**EXERCISE INSTRUCTIONS:**
All of the data below should come back exactly as written, minus its images.

+++ EXTRACTED MATERIAL +++

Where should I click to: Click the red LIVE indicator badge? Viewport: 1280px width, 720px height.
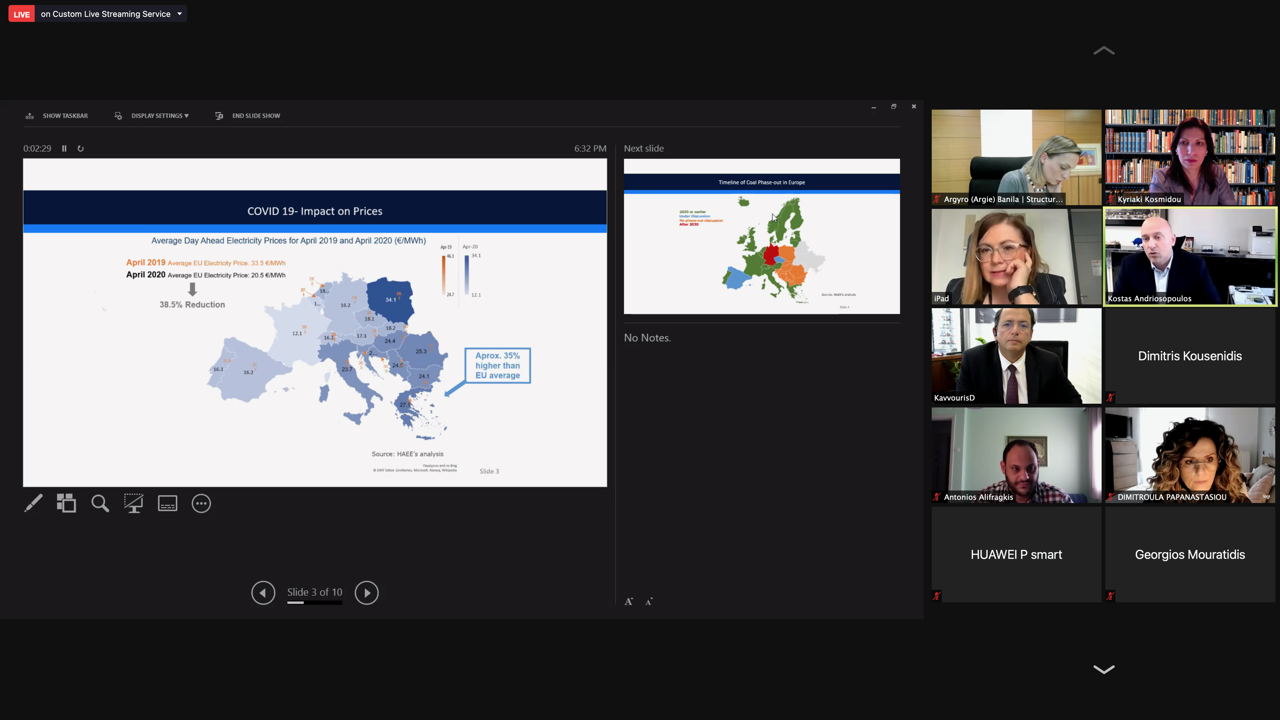[x=21, y=14]
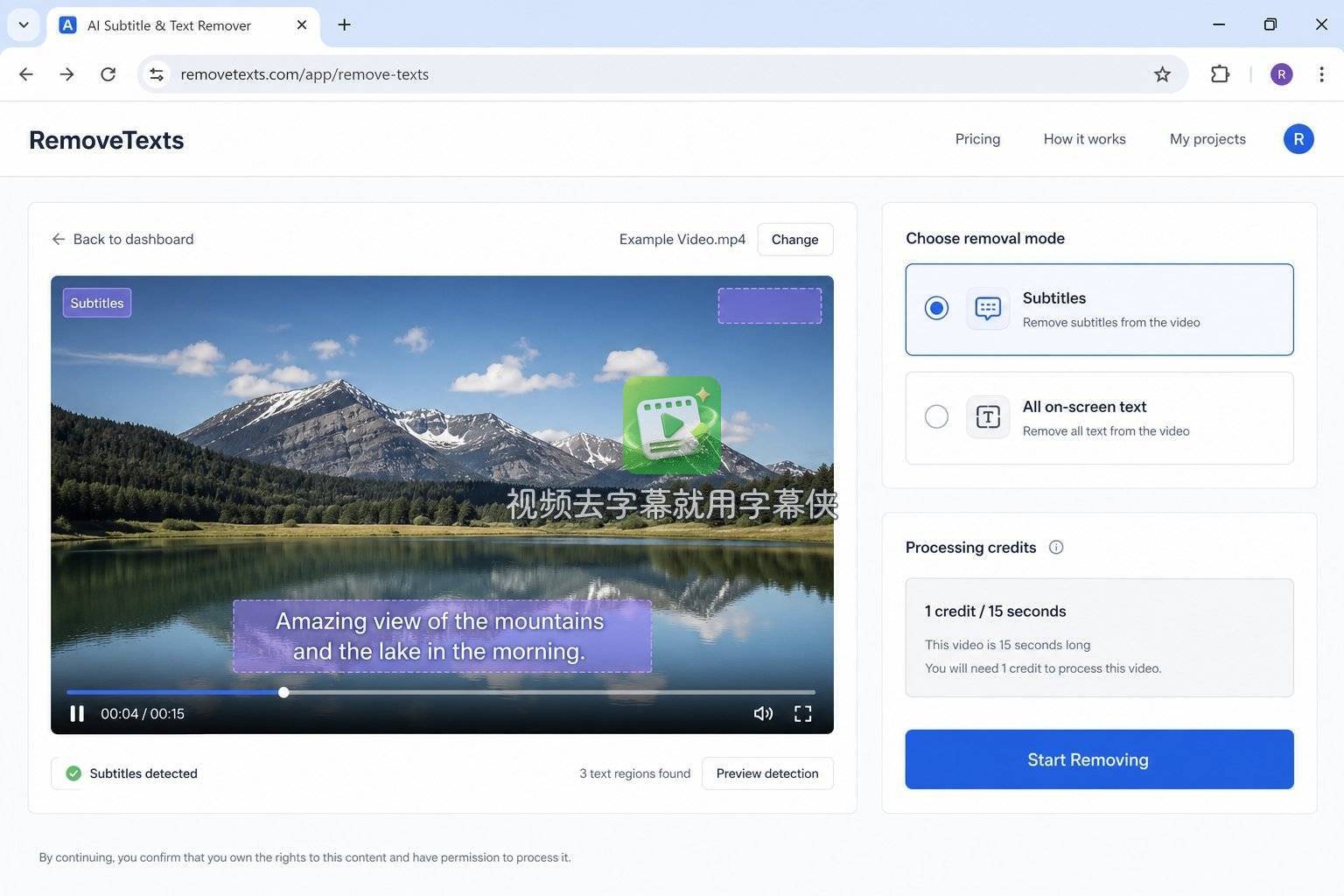Click How it works link

point(1084,139)
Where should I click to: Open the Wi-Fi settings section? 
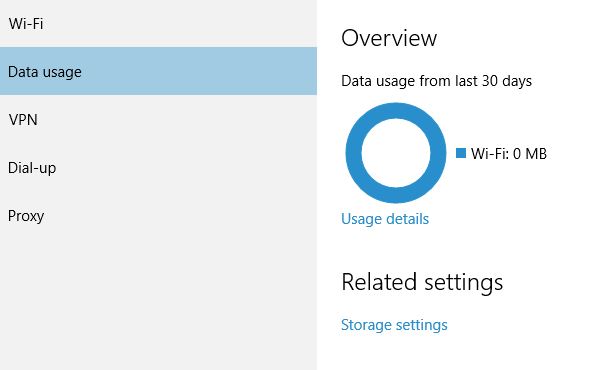click(x=158, y=24)
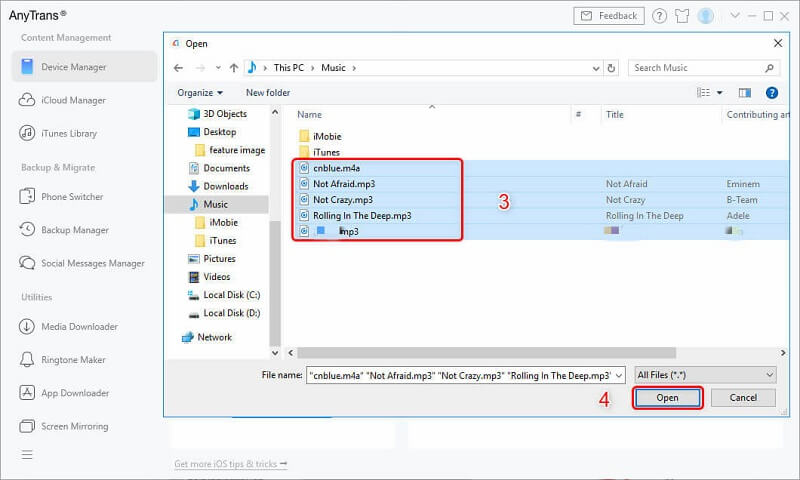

+++

**ANSWER TO THE EXERCISE:**
Where should I click to: Click the red LIVE indicator badge? Viewport: 1280px width, 720px height.
[x=21, y=14]
Click How it works link

point(1084,139)
Where should I click to: Open the Wi-Fi settings section? 
click(x=158, y=24)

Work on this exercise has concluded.